[Extrait de page]:
========================

L’écrivain s’amuse maintenant à nuancer ce tableau religieux qui pourrait ressembler à une adoration de la Vierge avec l’apparition, non seulement de l’enfant mais également de la nourrice de ce dernier “une négresse”  ( l 20 ) ; le terme ici n’est pas péjoratif mais désigne simplement une femme de couleur . La mystérieuse inconnue est donc d’un statut bourgeois car elle a une domestique et probablement mère car elle prend l’enfant sur ses genoux. Il ne s’agit donc pas d’une rencontre entre deux jeunes gens qui semblent promis l’un à l’autre . Le jeune héros est ici fasciné par une mère de famille : ce qui peut heurter la moral et  on devine une liaison adultère se profiler si la femme est mariée. La précision “déjà grande ” ,  à propos de  l’enfant ,indique que les deux personnages n’ont pas le même âge et là encore, la différence d’âge ainsi que  le fait qu’un très jeune homme tombe amoureux d’une femme plus âgée, peut heurter certaines convictions morales d’un lecteur en 1860. Dès les premières lignes de cette rencontre amoureuse, le romancier prépare l’évolution de l’intrigue entre son héros, Frédéric et celle qu’il considérera comme le grand amour de sa vie mais aucun des deux personnages ne parviendra à vaincre les obstacles qui les séparent .

========================

[Données fournies]:
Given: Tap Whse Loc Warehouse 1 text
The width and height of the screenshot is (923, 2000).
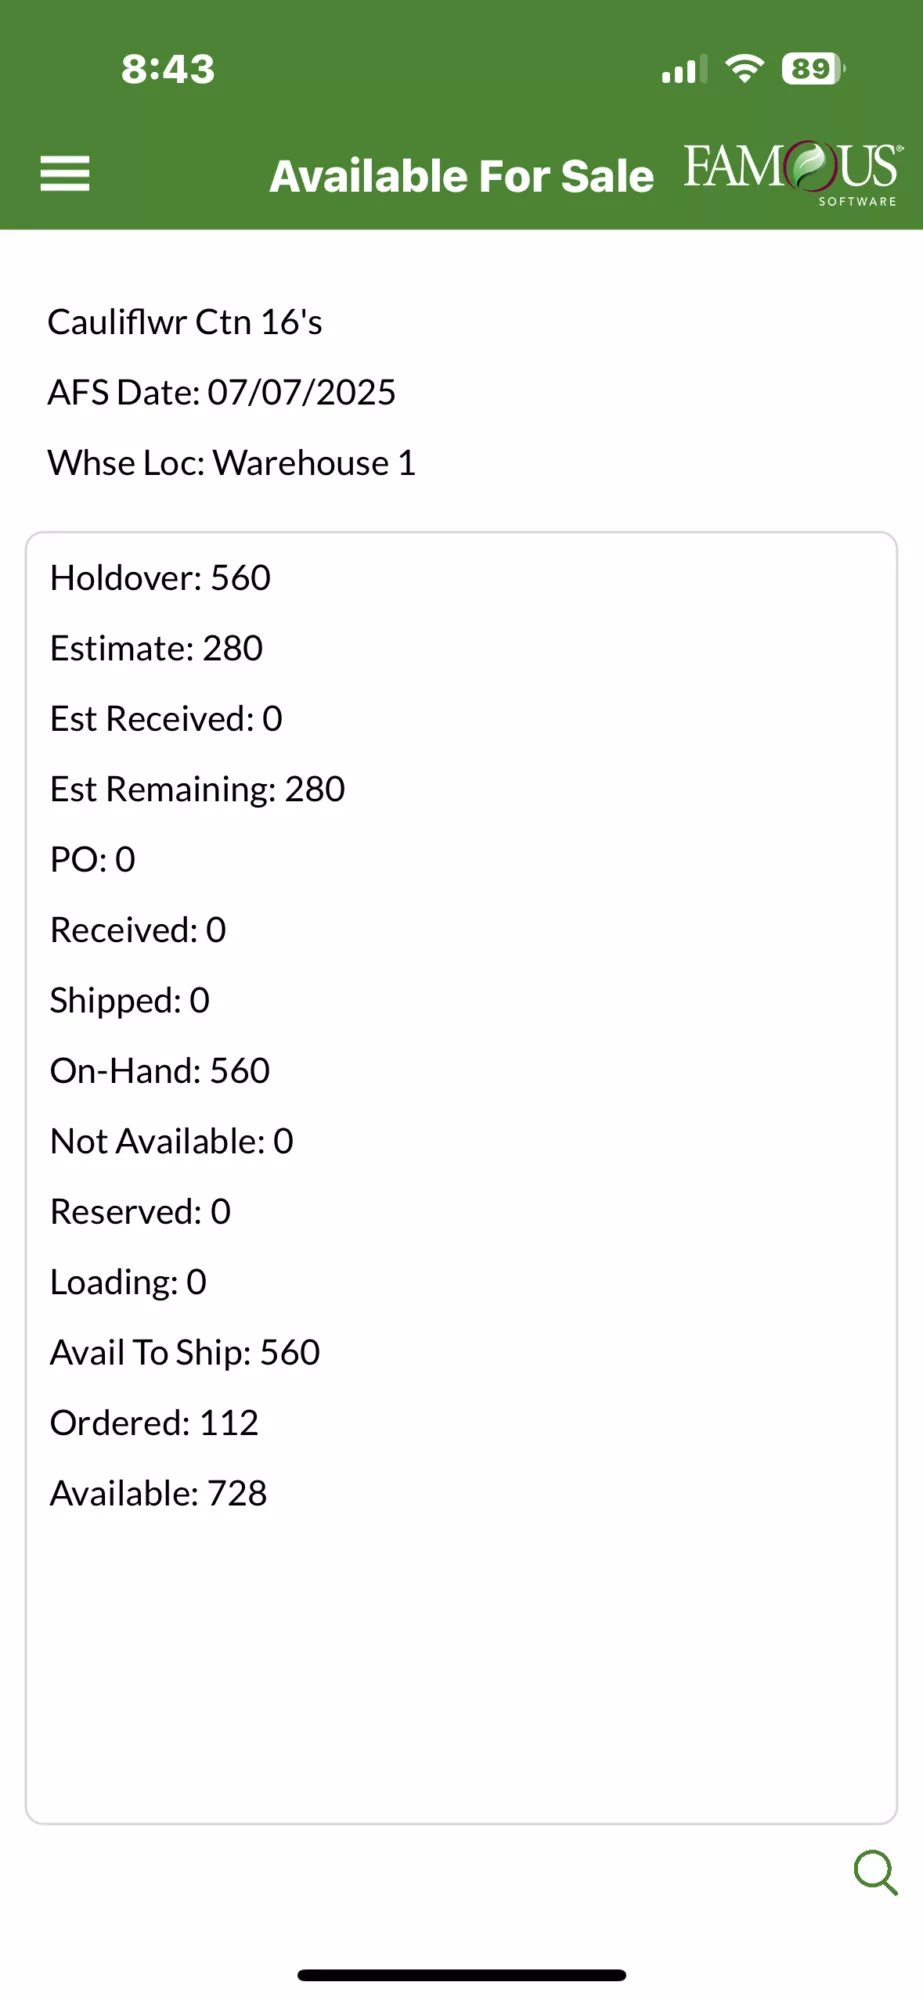Looking at the screenshot, I should pyautogui.click(x=231, y=463).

========================

[Tâches à réaliser]:
• a. D'après l'extrait de page, qu'est-ce qui montre que la mystérieuse inconnue est d'un statut bourgeois ?
• b. Traduisez en anglais cette phrase de l'extrait de page : « Il ne s’agit donc pas d’une rencontre entre deux jeunes gens qui semblent promis l’un à l’autre. »

[Réponses successives]:
• a. Elle a une domestique.

• b. It is therefore not a meeting between two young people who seem destined for each other.